Truly the church is heaven upon earth; for where the throne of God is, where the awful mysteries are celebrated, where the angels serve together with men, ceaselessly glorifying the Almighty, there is truly heaven. And so let us enter into the house of God with the fear of God, with a pure heart, laying aside all vices and every worldly care, and let us stand in it with faith and reverence, with understanding attention, with love and peace in our hearts, so that we may come away renewed, as though made heavenly; so that we may live in the holiness natural to heaven, not binding ourselves by worldly desires and pleasures.
-St John of Kronstadt (1829-1908), spiritual adviser and confessor to Russian Emperors Alexander III and Nicholas II.
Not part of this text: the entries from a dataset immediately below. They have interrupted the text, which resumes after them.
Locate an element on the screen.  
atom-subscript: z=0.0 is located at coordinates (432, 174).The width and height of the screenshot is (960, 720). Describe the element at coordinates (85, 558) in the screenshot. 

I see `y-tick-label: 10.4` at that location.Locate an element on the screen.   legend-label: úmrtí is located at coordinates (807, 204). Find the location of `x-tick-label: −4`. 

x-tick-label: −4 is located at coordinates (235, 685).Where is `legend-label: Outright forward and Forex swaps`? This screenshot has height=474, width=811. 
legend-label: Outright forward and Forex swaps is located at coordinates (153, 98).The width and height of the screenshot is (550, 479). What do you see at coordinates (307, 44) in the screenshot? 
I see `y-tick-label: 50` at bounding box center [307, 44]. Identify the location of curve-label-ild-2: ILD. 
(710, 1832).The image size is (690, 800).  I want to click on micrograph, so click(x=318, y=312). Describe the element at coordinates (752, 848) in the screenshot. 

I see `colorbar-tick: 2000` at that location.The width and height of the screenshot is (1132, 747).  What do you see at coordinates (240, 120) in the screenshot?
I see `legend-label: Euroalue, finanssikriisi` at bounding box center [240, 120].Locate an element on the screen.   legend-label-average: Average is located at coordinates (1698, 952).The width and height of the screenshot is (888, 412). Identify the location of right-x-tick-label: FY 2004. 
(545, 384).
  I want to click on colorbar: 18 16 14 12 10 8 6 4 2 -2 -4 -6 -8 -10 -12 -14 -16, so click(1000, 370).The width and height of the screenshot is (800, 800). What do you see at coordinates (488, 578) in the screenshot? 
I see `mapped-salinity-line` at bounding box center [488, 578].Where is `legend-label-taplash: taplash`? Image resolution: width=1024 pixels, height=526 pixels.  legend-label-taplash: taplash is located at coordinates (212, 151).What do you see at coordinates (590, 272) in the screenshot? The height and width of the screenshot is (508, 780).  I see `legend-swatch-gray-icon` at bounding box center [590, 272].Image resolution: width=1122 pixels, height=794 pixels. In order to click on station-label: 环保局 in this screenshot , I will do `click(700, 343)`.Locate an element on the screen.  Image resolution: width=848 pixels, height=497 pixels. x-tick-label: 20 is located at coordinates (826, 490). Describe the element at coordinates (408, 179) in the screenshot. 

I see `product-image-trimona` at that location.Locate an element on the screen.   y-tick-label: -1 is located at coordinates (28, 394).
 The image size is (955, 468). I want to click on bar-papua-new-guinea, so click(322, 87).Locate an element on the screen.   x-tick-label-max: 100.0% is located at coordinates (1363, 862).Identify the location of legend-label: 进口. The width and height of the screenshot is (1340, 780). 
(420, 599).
The Imperial Chapel or “Grand Church” at the Winter Palace was completed in the Rococo style then immensely popular across Europe. Its Russian name is Cобор Спаса Нерукотворного Образа в Зимнем дворце. It is where Emperor Nicholas II Alexandrovich and Empress Alexandra Feodorovna (Alix of Hesse) were married on 14/26 November 1894, on his mother the Dowager Empress Maria Feodorovna (Dagmar of Denmark)’s birthday.
The chapel was designed by the Italian maestro Francesco Rastrelli, who was personally in charge of the three-tier iconostasis, whose magnificent icons were painted by Ivan Ivanovich Belsky and Ivan Vishnyakov. The Italian Francesco Fontebasso painted the evangelists in the church’s spandrels and the “Resurrection of Christ” plafond in the vestibule.
It was constructed during the reign of Empress Elizabeth Petrovna, Peter I’s daughter, from October 1753-June 1763, and dedicated in Empress Catherine II’s presence by Archbishop Gabriel (Gavril) Kremenetsky on 12 July 1763. The church is located on the piano nobile in the eastern wing of the Winter Palace, and is the larger, and principal, of two churches within the Palace. A smaller, more private church for the use of the Imperial Family was constructed in 1768, near the private apartment in the northwest part of the wing.
As the ‘chapel royal’ of the Russian Imperial Family, the chapel was designated as a nominal cathedral, dedicated to the icon of the Lord ‘Not-Made-by-Hands’ (see here). This eponymous icon, painted by Feodor Ukhtomsky in 1693, lavishly decorated with gold and diamonds, was placed near the sanctuary by Archbishop Gabriel in 1763.
The Imperial Chapel was targeted early on in the Russian Revolution by the atheist Bolsheviks, who ordered it closed for worship in May 1918 just two months after Emperor Nicholas II’s abdication. It is now used as an unconsecrated exhibition hall of the Hermitage Museum. Between 2012 and 2014 a comprehensive restoration project resulted in the recreation of the original design of the Court Cathedral. The icons, the candelabra, the standard lamps and pieces of the iconostasis, the pulpit, the lantern and the altar canopy were returned to their original place.
May divine services one day again be held in this beautiful church!